The system uses sensors called hydrophones, or underwater microphones, laid out on a line deep below the ocean surface in the path of an oncoming hurricane. The hydrophones make it possible to measure wind power as a function of the intensity of underwater sound. The hydrophones listen for the rushing sound of agitated waves churned into turbulent froth, whose volume is a direct indicator of the storm's destructive power.

The system's feasibility was demonstrated a few years ago when Hurricane Gert happened to pass directly over a hydrophone anchored at 800 meters depth above the mid‑Atlantic Ridge at about the latitude of Puerto Rico. The same storm was monitored by aircraft during the next 24 hours.

“That case produced exactly the results that had been predicted, providing the first experimental validation of the method,” said Nicholas Makris, associate professor of mechanical and ocean engineering and director of the MIT lab. "There was almost a perfect relationship between the power of the wind and the power of the wind‑generated noise."

The system is possibly more reliable and certainly less expensive than current methods of measuring storm strength. The way we do it now is to dispatch NOAA hurricane hunter aircraft from the National Oceanic and Atmospheric Administration to penetrate the most intense winds and fly directly into the eye of the storm, carrying out wind‑speed measurements as they go.

Unfortunately, this gets expensive. These specially outfitted WP‑3D Orion and Gulfstream IV airplanes cost about $100 million each.

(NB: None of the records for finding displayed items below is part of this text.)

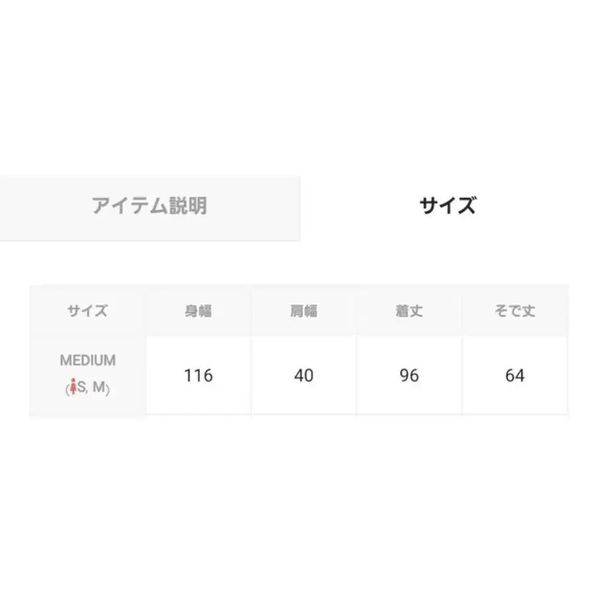
Task: Select the 肩幅 value 40
Action: [304, 375]
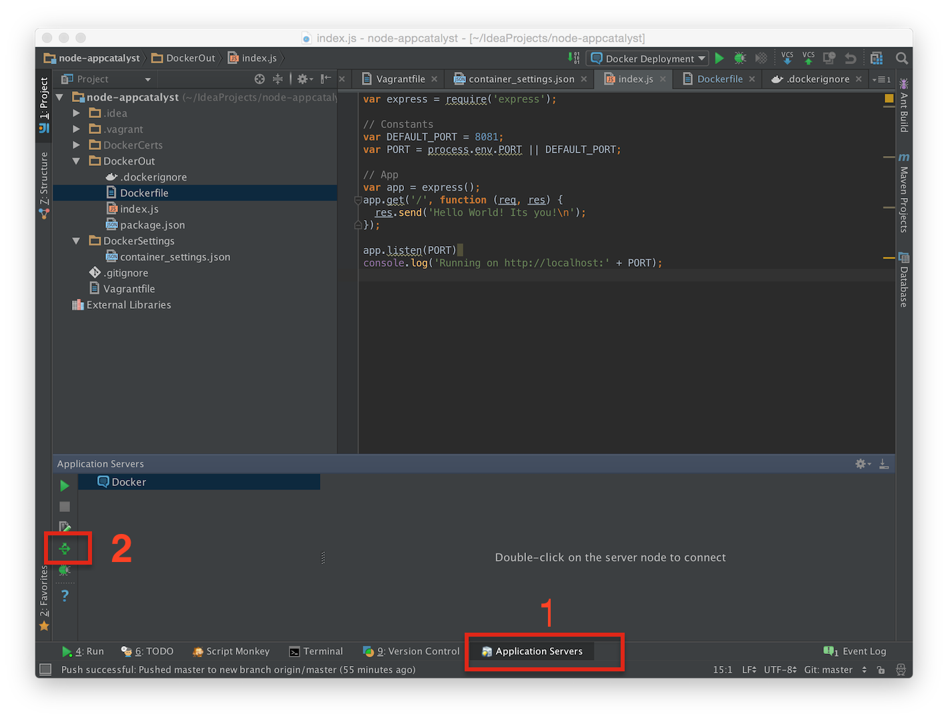Toggle the Maven Projects side panel
Screen dimensions: 948x720
904,193
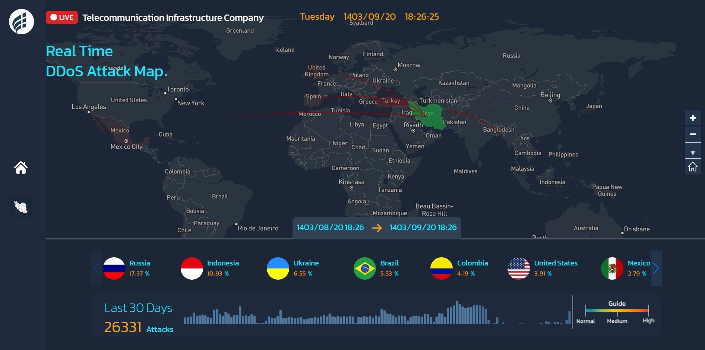Select the Iran map view icon

[21, 207]
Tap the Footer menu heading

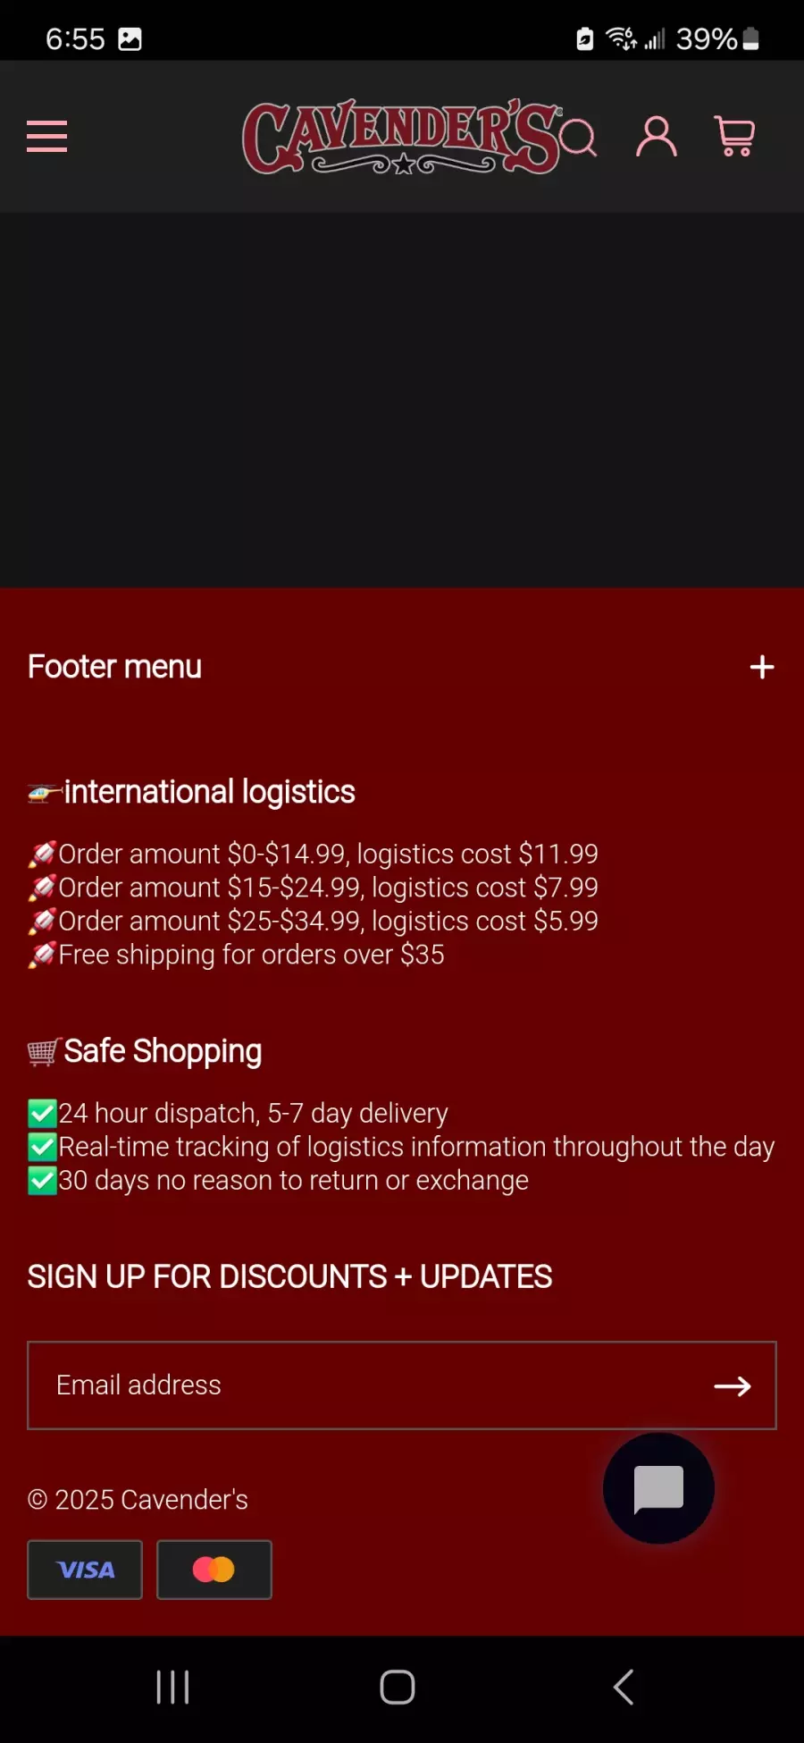tap(114, 667)
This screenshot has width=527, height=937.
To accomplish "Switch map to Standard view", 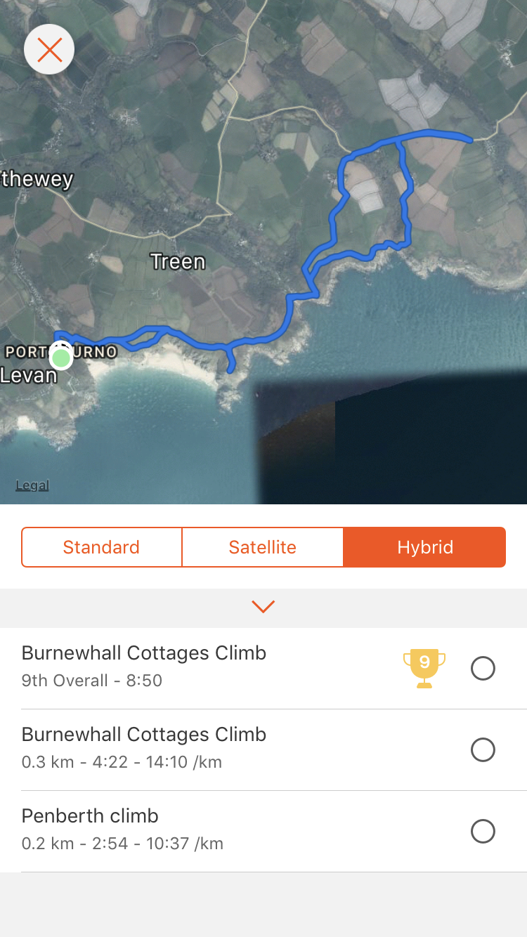I will click(102, 547).
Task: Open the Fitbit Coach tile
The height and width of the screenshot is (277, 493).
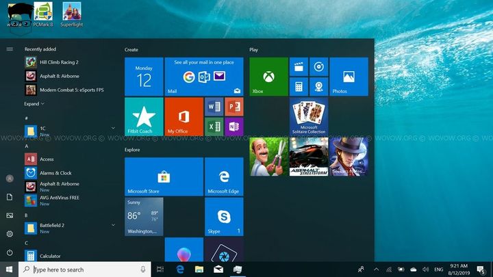Action: [144, 116]
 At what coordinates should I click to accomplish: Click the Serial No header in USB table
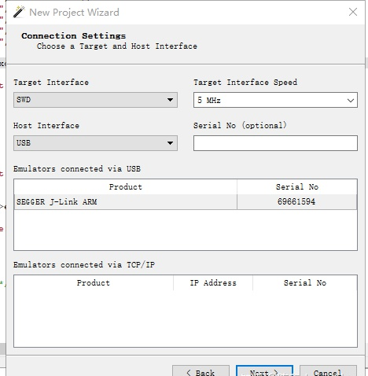(x=297, y=187)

On top of that, a single storm flight costs an estimated $50,000, and monitoring one approaching hurricane can easily require a dozen such flights.

Makris said the total cost for deploying a string of acoustic sensors from a small plane would be a fraction of the cost of even a single flight into the storm.

The payoff of improved storm monitoring would be even greater. "Emergency managers need to know whether to evacuate or not," Makris said. "Either way, if you get it wrong, there can be big problems."